Но как это сделать? – вот вопрос всех вопросов. Ни Кант, ни Гегель тут нам ничем не могут помочь, и поиск этого «подлинного разума» до сих пор продолжается. Попытку его обнаружить делал не только Карл Ясперс, но и известный французский философ Жан-Поль Сартр, видимо, тоже понявший некое неудобство в сфере чистой, если так можно выразиться, экзистенции. Своеобразное резюме по адресу всех этих попыток подвел, как не покажется кому-то странным, хотя странного тут ничего нет, наш российский психолог и глубокий философ В.С. Библер в 1971 году в своих «Заметках впрок». Размышляя о разуме как разумности в терминах «самобытия», сращенного с «диалогикой», но стремясь при этом по-гегелевски и исторически объектировать диалогическую форму мышления вплоть до 1985 года, он все-таки был вынужден признать, что «конечно, о позитивных определениях нового разума – надо еще думать и думать».19

Тем не менее именно В.С. Библер дал мне когда-то толчок к размышлению по адресу определения разума как конкретно выраженной разумности мысли, а также другой замечательный советский философ, Э.В. Ильенков, со своей тщетной попыткой решить на материалистической основе гегелевское «диалектическое противоречие»20. Как показано в моей монографии «Сознание. Познание. Личность», ни сам Э.В. Ильенков, ни армия «ильенковцев», к которой я когда-то принадлежал, не только не в состоянии оказались «решить» его, но всякая попытка решить (само собой на объективной основе) это противоречие лишь порождала массу других подобного рода противоречий, не приводила ни к какому положительному результату, только плодя нападки на формалистов – логиков, скептически относящихся к этой забаве в диалектику.

На самом деле, что толку от того, что я буду «толочь воду в ступе», по-гегелевски объясняя всякое движение сущего, говоря: «А есть А и не-А», «находится и, одновременно, не находится», «да и нет», «есть и не есть»? Пусть мир, если ему так угодно, развивается «диалектически», когда всякое одно переходит при определенных условиях в иное себе. В конце концов эта забота положительных наук о мире вне меня, и философам попросту неприлично тащиться в хвосте этих наук, демонстрируя на их теоретическом материале эту самую диалектику. Забота философии и самого философа – это человек, человеческая самость, Я. И при этом задача: научить человека исполнять свою особую природу – быть «существом разумным», в действительности быть тем, кем он обязан быть, «гомо сапиенс». По самому исходному определению человек обязан мыслить разумно и, в силу этого, отвечать своей человеческой сущности. Трагедия человеческого существования как раз и заключается в том, что человек должен мыслить разумно, но в подавляющей массе своей еще мыслить разумно не может. А потому мы и спрашиваем: что значит мыслить разумно? В ответе на этот вопрос и кроется проблема противоречия с ее решением – та самая проблема, которую искал Э.В. Ильенков в другом месте, тщетно пытаясь ее решить.

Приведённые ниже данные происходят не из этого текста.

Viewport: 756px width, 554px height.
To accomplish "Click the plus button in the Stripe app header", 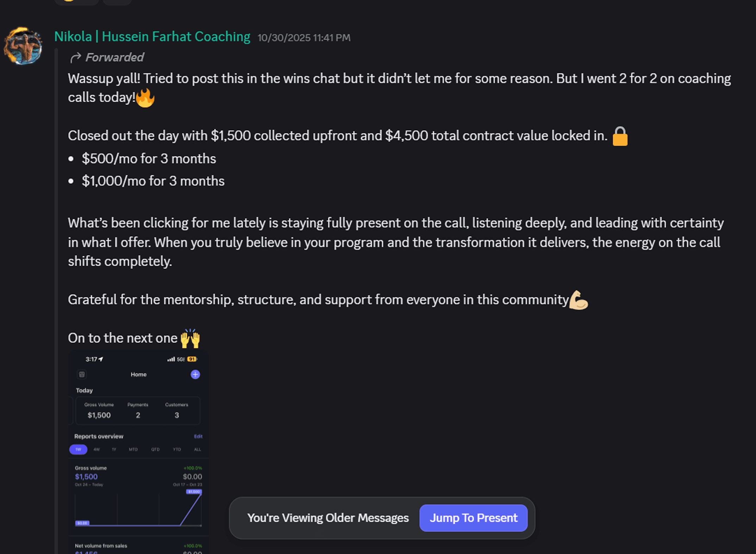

Речь, стало быть, у нас идет не о «мышлении вообще», а о конкретном человеке с его мышлением, о «я» человека, его яйности, самости. Чем эта яйность определяется? Ответ очевиден: ей же самой – это, пожалуй, редкий случай, когда субъект и предикат определяемого понятия совпадают. «Я есть я», и этим все сказано. Это – феноменологический акт, выделяющий человека из мира сущего и говорящий об экзистенциальной «заброшенности» его в этот мир. Будучи определенным самим собой, он таинственен и непостижим по своему происхождению. Всякая попытка вывести его из чего-либо заведомо обречена на провал. Тут положительной науке нужно умерить свою познавательную гордыню. Есть «вещи», подобные этому феноменологическому акту, где наука совершенно бессильна. Тем не менее, он о многом нам может сказать из самого себя. Во-первых, «я» утверждает себя своей заброшенностью, своим одиночеством в мире, говоря себе «я есть». Во-вторых, в этом «я есть» говорит об ответственности перед собой за свою жизнь, и этим определяется моя «свобода». Свободу «я» воспринимает через феномен ответственности перед самим собой за сохранение своей жизни. Феноменологический акт свободы здесь двойственен. С одной стороны, он говорит мне: что хочу, то и делаю. Но, с другой стороны, на это «хочу» накладывается ответственность за сохранение самого «я». Так что «хотеть» возможно лишь то и того, которое не разрушает единство моего «я», моего существования. Так что свобода в акте «я есть» - в акте самосознания, как его принято называть – определяется ответственностью перед самим собой, в определенной степени, иначе, необходимостью «быть».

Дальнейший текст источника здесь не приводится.